Supreme Court of the State of New York, Nassau County
Feb 4, 2011
2011 N.Y. Slip Op. 30386 (N.Y. Sup. Ct. 2011)

Opinion

1993/09.

February 4, 2011.


The following papers read on this motion:

Notice of Motion/Order to Show Cause ........................ XX Answering Papers ............................................ XX Reply ....................................................... XX Briefs: Plaintiff's/Petitioner's ............................ Defendant's/Respondent's ............................

By separate motions, defendants, Anthony Grassi and Geralyn Grassi (collectively referred to herein as "Grassi") [Mot. Seq. 004], and defendants Michael Piccoli and Thomas Piccoli (collectively referred to herein as "Piccoli") [Mot. Seq. 005], move for an Order of this Court, pursuant to CPLR § 2221(f), granting them each leave to renew the Decision and Order of this Court dated June 30, 2010. Plaintiff opposes the requested relief.

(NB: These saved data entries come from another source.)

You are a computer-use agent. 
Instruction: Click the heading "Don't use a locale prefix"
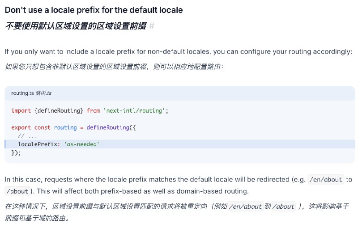click(x=94, y=10)
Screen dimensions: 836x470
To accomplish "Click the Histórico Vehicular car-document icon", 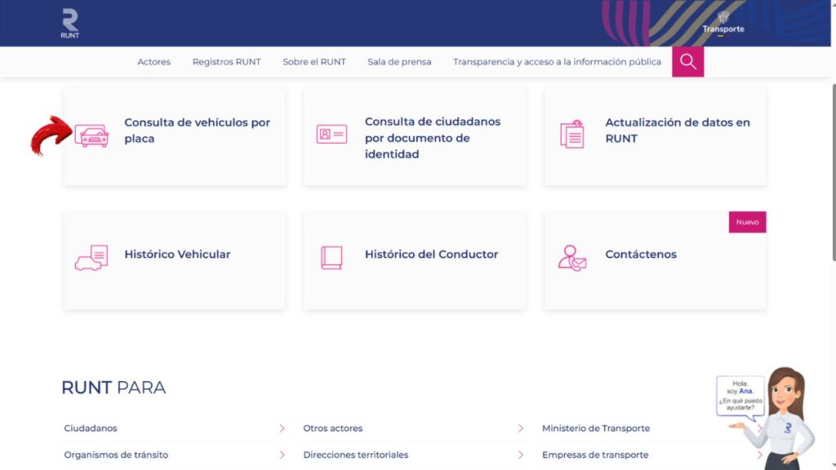I will coord(91,257).
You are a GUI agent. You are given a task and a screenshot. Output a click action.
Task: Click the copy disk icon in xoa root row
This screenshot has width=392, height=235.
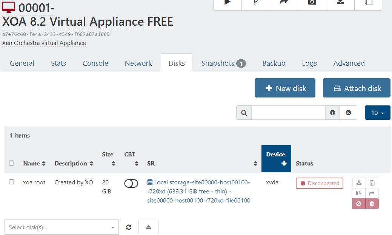click(x=359, y=193)
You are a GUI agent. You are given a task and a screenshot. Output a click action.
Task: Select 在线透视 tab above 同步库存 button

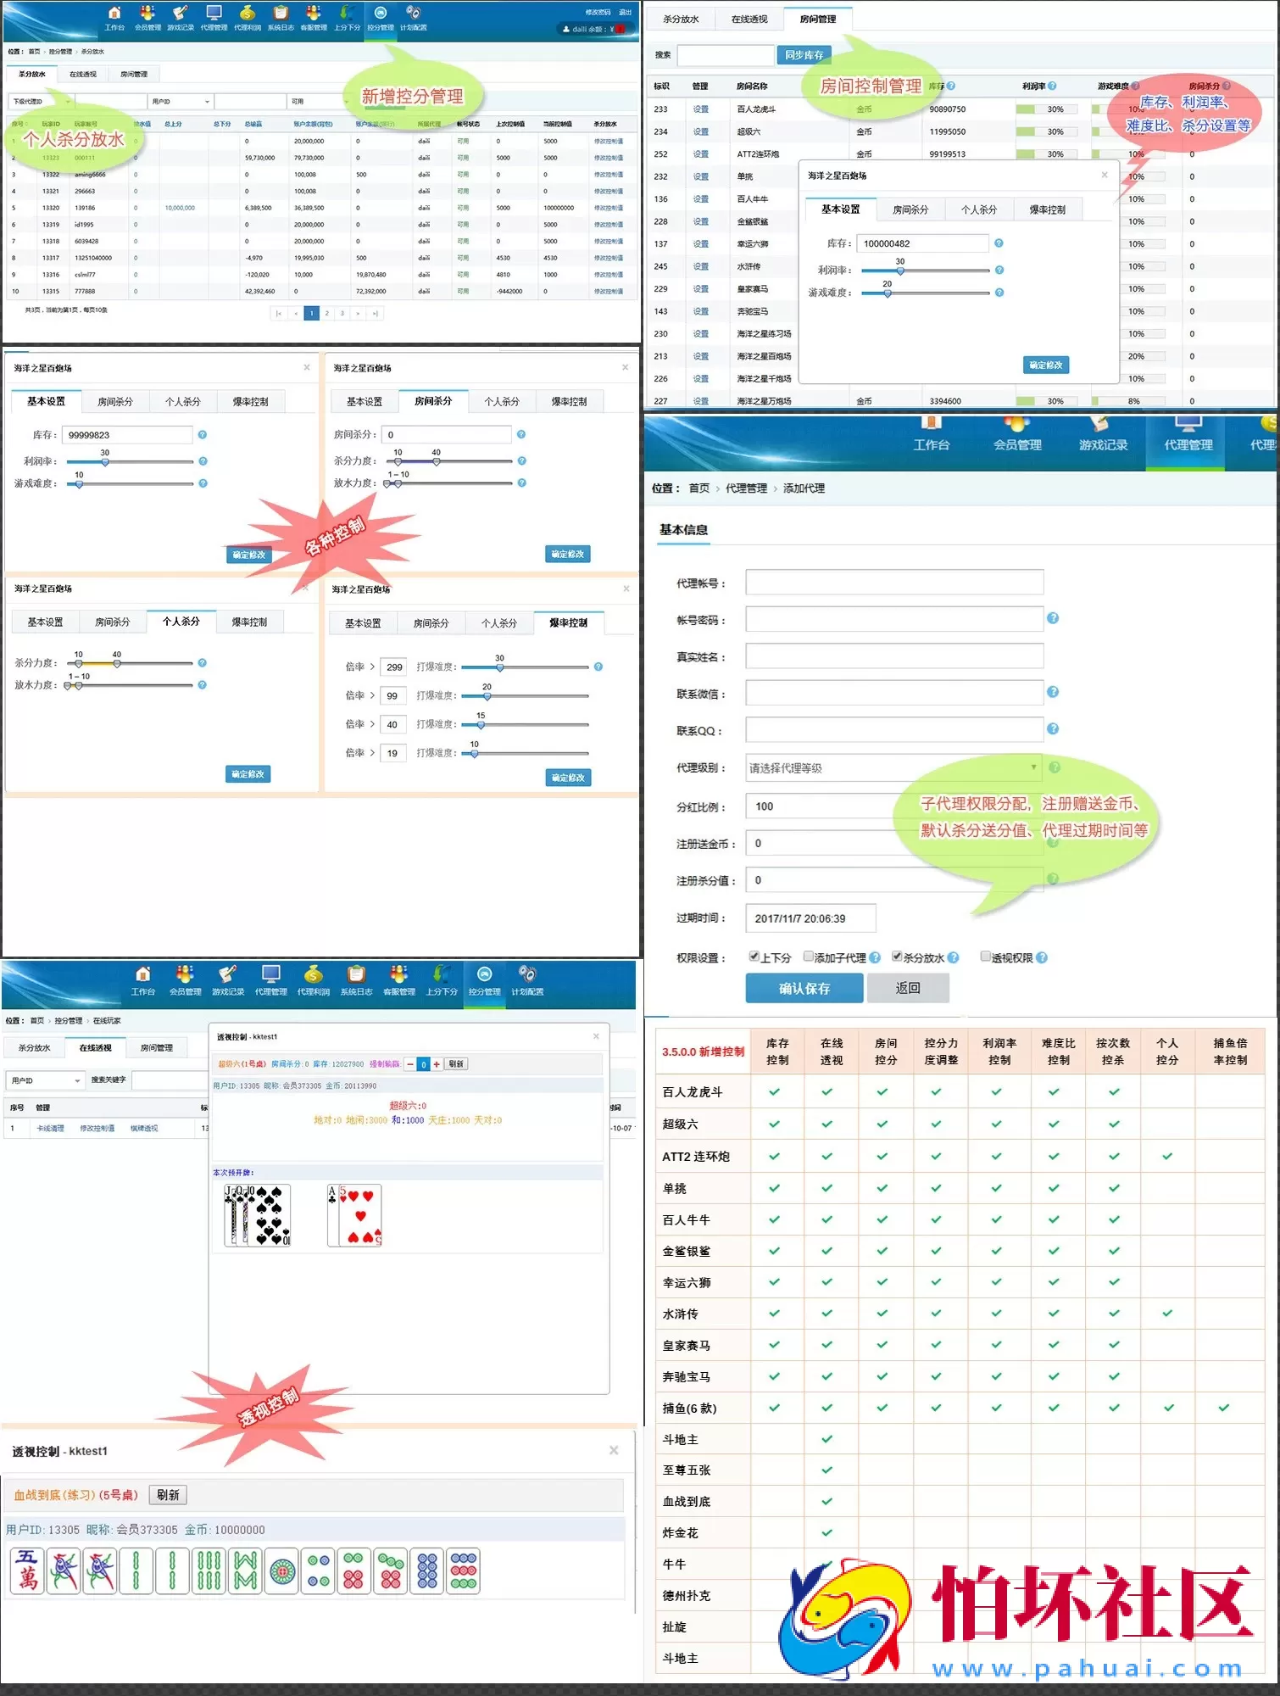(x=749, y=19)
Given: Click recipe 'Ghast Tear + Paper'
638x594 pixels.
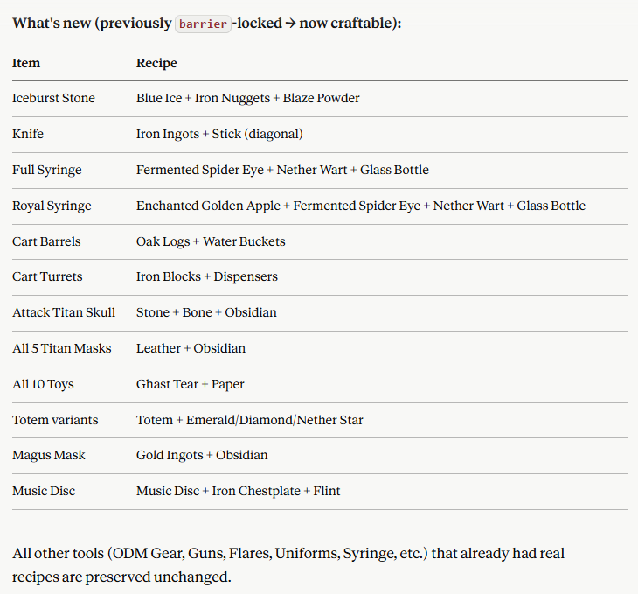Looking at the screenshot, I should pos(191,384).
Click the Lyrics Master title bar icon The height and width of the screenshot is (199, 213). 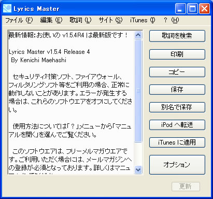point(7,9)
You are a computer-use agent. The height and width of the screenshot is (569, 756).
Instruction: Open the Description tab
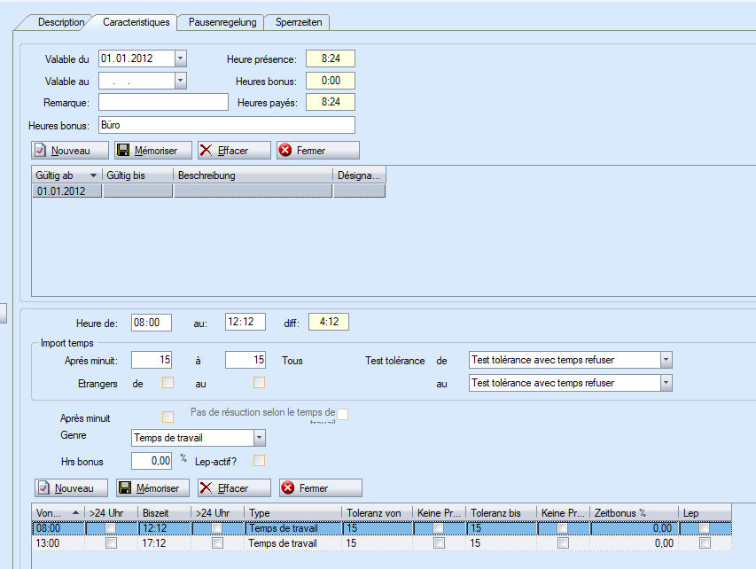point(61,22)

This is a personal injury action that arises out of a motor vehicle accident that occurred on September 8, 2007, at approximately 9:30 p.m., at the intersection of Oceanside Road and Erwin Place in Oceanside, New York. Among other injuries, plaintiff suffered a traumatic brain injury.

On June 30, 2010, this Court denied the Grassi and Piccoli defendants' respective motions for summary judgment dismissal of the plaintiffs' complaint. This Court determined that, as the plaintiff, Nicollette Ann Iacone, had yet to testify at her sworn examination before trial, the defendants' motion for summary judgment must be denied as premature. This Court also determined that "[b]ecause both moving defendants have failed to demonstrate that the Town of Hempstead Building Zone Ordinances do not apply to them," the motion and cross motion must be denied. Finally, this Court also held that, because "Passasini's operation of his motor vehicle while under the influence of alcohol . . . arguably may be deemed by the trier of fact to be a superseding cause of plaintiff's injuries," the defendants' motions for summary judgment dismissal of plaintiffs' action based in negligence must be denied.

The crux of plaintiff's allegations against the Grassi and Piccoli defendants relates to certain bushes located between the residences, which bushes are alleged to block the view of traffic. Plaintiff alleges that the overgrown nature of the bushes, which plaintiffs claim are in contravention of height requirements provided in local ordinances, contributed in some measure to the occurrence of this serious traffic accident.

In an attempt to reverse this Court's determination, the Grassi defendants and the Piccoli defendants, both separately move for leave to renew this Court's Decision and Order dated June 30, 2010. Both defendants state that their respective motions are made pursuant to CPLR § 2221 (f), which provides for a combined motion for leave to reargue and leave to renew.

CPLR § 2221 (f) provides in relevant part that,

A combined motion for leave to reargue and leave to renew shall identify separately and support separately each item of relief sought. The court, in determining a combined motion for leave to reargue and leave to renew, shall decide each part of the motion as if it were separately made.

In considering such a motion made pursuant to CPLR 2221 (f), a Court must measure each branch of the motion according to the requirements set forth in CPLR §§ 2221 (d) and (e), which govern motions for reargument and renewal, respectively.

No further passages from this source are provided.